Коротко узнав, отвечал: «Здорово!», или «Вот это хорошо!», или «Дают им жизни!». И сразу же вновь ронял голову на броню и засыпал опять, но на губах его, уже во сне, продолжала блуждать улыбка.

Через полчаса-час танки должны были двинуться дальше, танкисты шли в бой, и в эти минуты случайной стоянки сон был дороже всего…

Скоро я впал в полузабытье — дремоту, не снимавшую ощущения головной боли. Сквозь эту дремоту я услышал лязг гусениц, гигантски нарастающий, приближающийся. Казалось, вот-вот я буду раздавлен, но шевелиться не хотелось, я знал, что охранен броней того, стоящего рядом ИС от всяких случайностей. Махина танка, пришедшего с переправы, прокатилась мимо меня так тяжело, что я ощущал, как прогибалась подо мной земля вместе с плитами панели. Всеобъемлющий грохот стал спадать, танк промчался, за ним вырос второй, за вторым третий — танки пошли сплошной чередой, несколько десятков, и каждый, катясь по мостовой, проминал почву возле меня. Я услышал окрик:

«Кто там лежит? Вставай! Задавим!» И тогда я встал. Приютивший нас танк «Ленинградец» зарокотал мотором, ерзнул, рванулся и, залязгав гусеницами, покатился вдаль, вслед за прошедшей танковой колонной. За ним всколыхнулся второй, зигзагообразным, рыскающим движением съехал на мостовую, везя на себе десятка два облепивших его людей, и помчался за первым. Мы подошли к третьему, но и тот двинулся нам навстречу и промчался мимо, прижав нас к краю панели, едва не задавив. И все-таки было что-то мирное, доброжелательное в этих несущихся чудовищах, — казалось, даже случайно они причинить зла нам не могут, ведь это свои, наши, родные танки. Именно такое чувство я осознал, когда танк за танком шли мимо нас, а мы проскальзывали между их вращающейся гусеницей и заборчиком, должно быть, так же, как и все в Нарве, минированным, и нам оставалось места, что называется, в обрез. Но один из танков все продолжал стоять (его огибали другие): танкисты наскоро доедали какое-то варево из ведра. Мы подошли и попросили их включить радио, потому что ожидался еще приказ. Один из танкистов полез в передний люк, мы и два-три танкиста сунули в этот люк головы и, сгрудившись, слушали пойманные радистом на волне медленных, для газет, передач сообщения. Проходящие танки своим лязгом и грохотом заглушали передачу, радист — сержант Карабанов во весь голос кричал в танке, дублируя то, что слышит, мы поняли только: передан еще пятый приказ — о Шауляе… Пять приказов за один день — этого еще не бывало до сих пор!..

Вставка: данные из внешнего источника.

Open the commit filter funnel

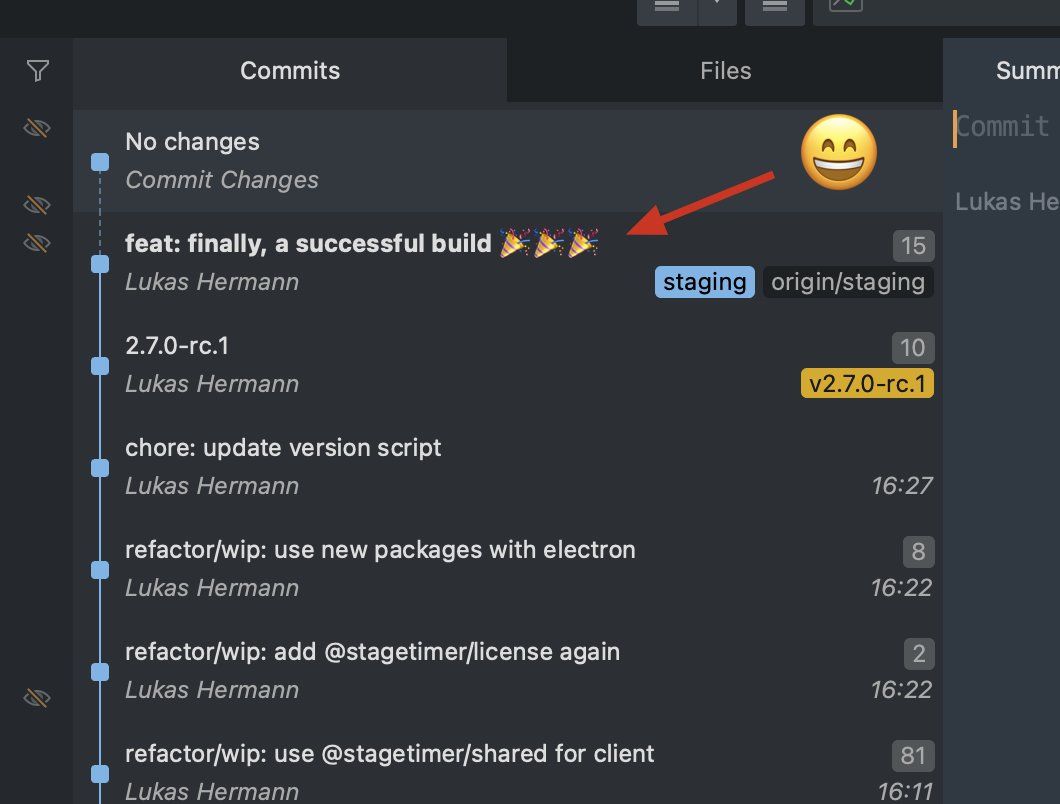click(x=37, y=70)
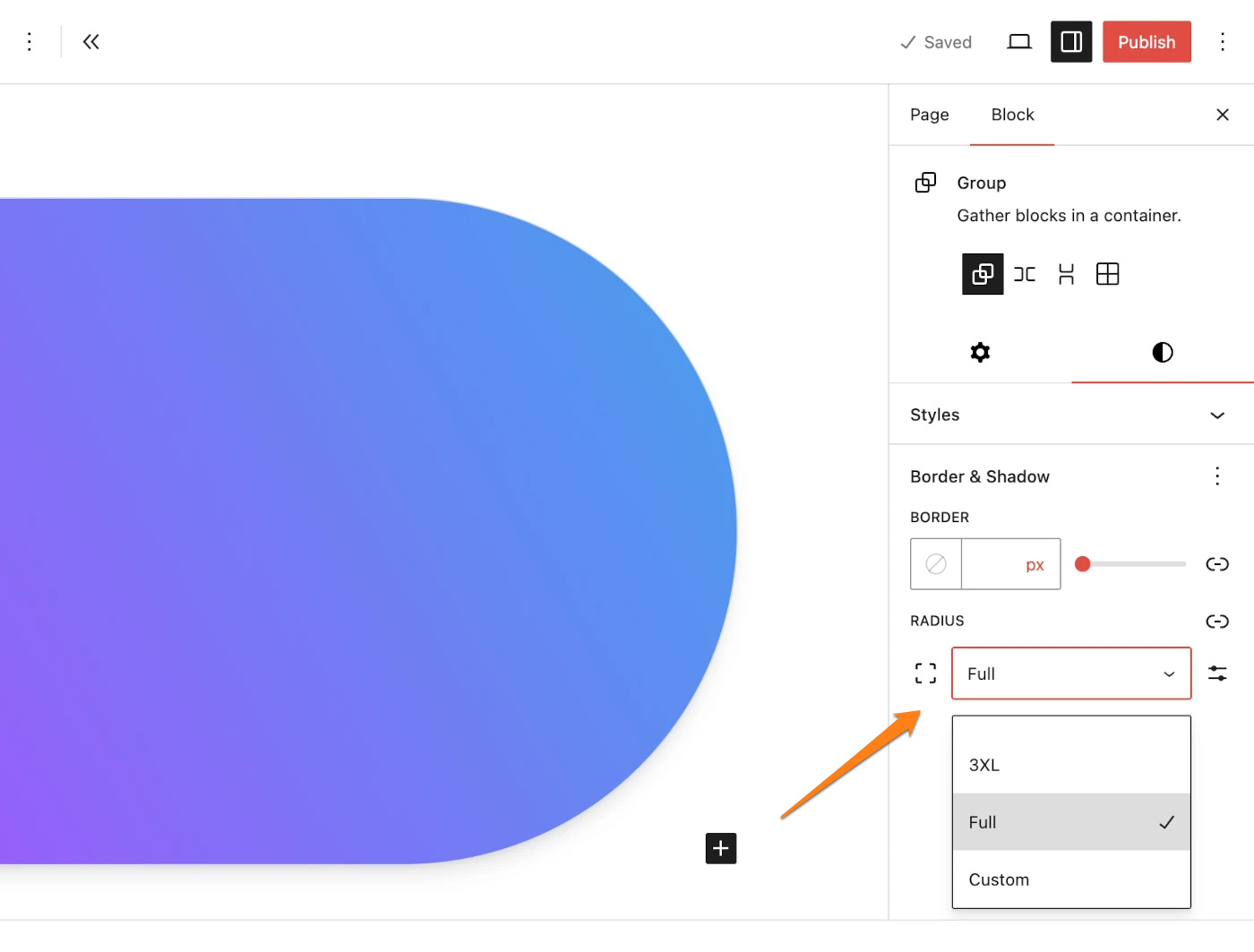Open the Styles half-circle tab

tap(1162, 352)

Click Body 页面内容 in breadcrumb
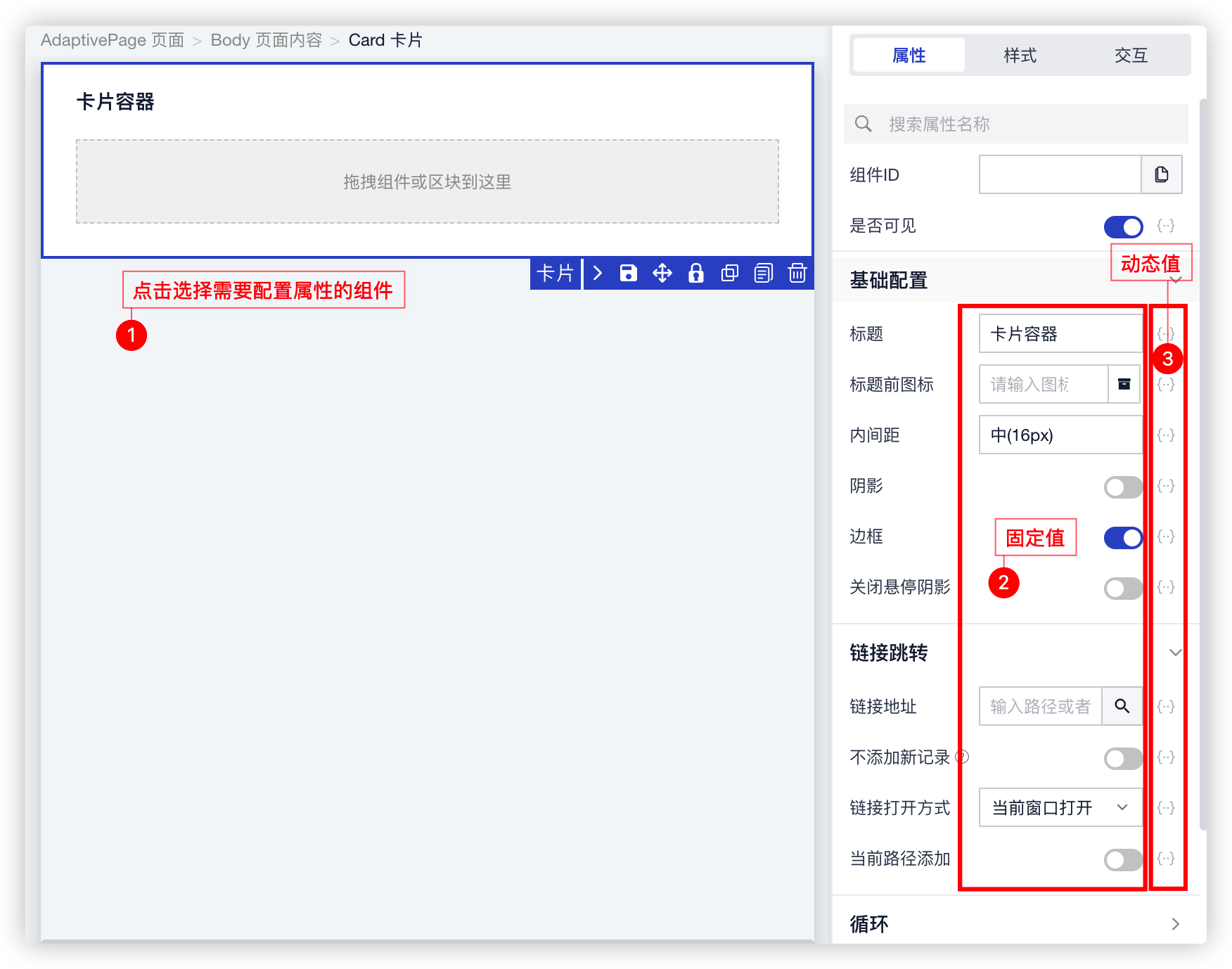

Танк двинулся вслед за прочими, и мы трое только что бывшие среди людей как дома, опять оказались словно брошенными и всеми забытыми. Но это чувство бездомности и одиночества тотчас миновало: мы спустились к мосту, где стояли маленькими группами понтонеры, распорядители движения. Ровный понтонный мост, поблескивающий при луне, в эти минуты был пуст: на том берегу опять произошла какая-то заминка. Река Нарва широко и беззвучно лилась перед нами, играя отражением луны. Мы хотели перейти по мосту на тот берег, — нас остановил часовой: приказано никого не пропускать, пока не пройдут все танки и самоходки! Они снова пошли — поодиночке. Мы узнали, что их должно переправиться около пятисот!